What needs to be done:
After locating the line containing "The image size is (644, 361)." in the entries below, please write out that line and the rest through the end exactly. Omit pictures.

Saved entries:
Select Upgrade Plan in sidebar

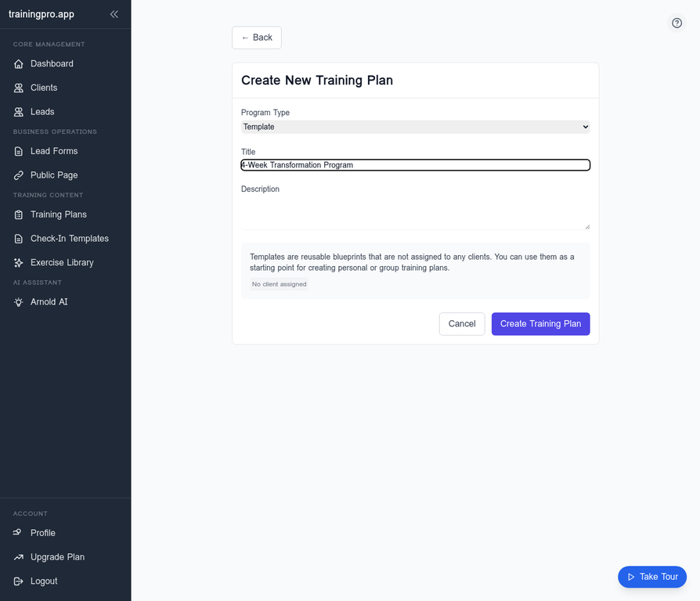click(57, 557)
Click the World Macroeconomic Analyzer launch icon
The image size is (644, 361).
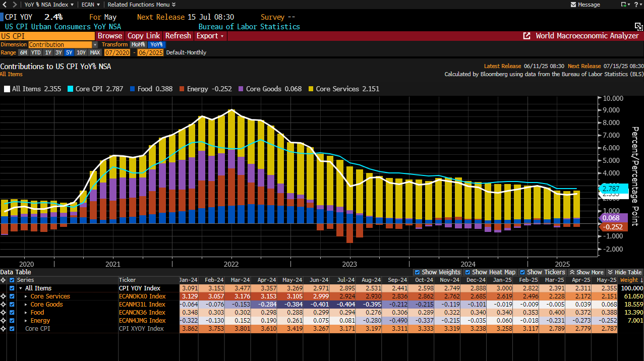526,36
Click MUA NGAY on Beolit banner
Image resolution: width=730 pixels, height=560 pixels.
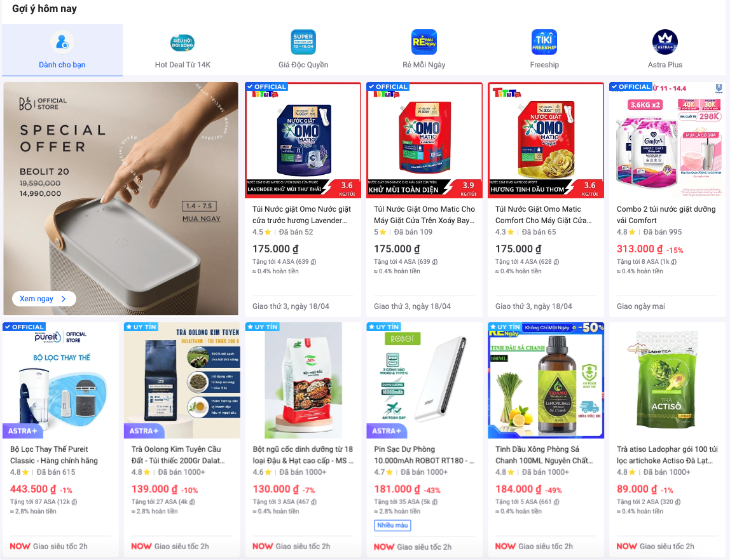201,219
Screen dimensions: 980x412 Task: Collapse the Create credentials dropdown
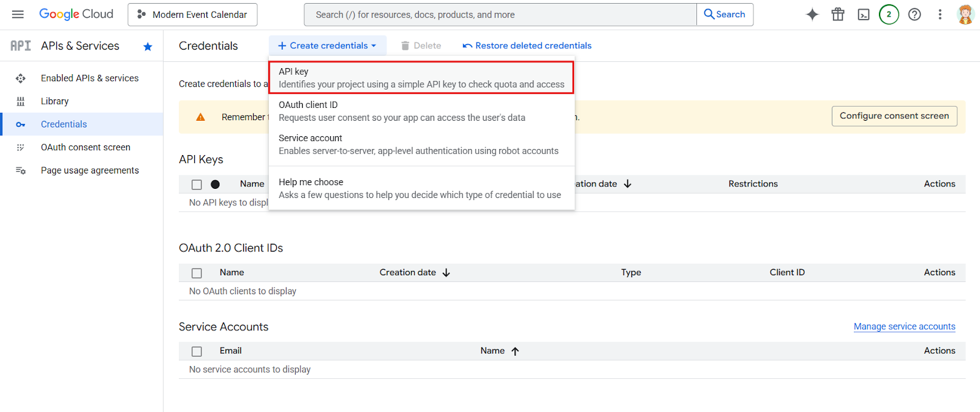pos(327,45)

Task output:
The image size is (644, 361).
526,36
Click MUA NGAY on Beolit banner
Image resolution: width=730 pixels, height=560 pixels.
201,219
Screen dimensions: 980x412 Task: Collapse the Create credentials dropdown
pos(327,45)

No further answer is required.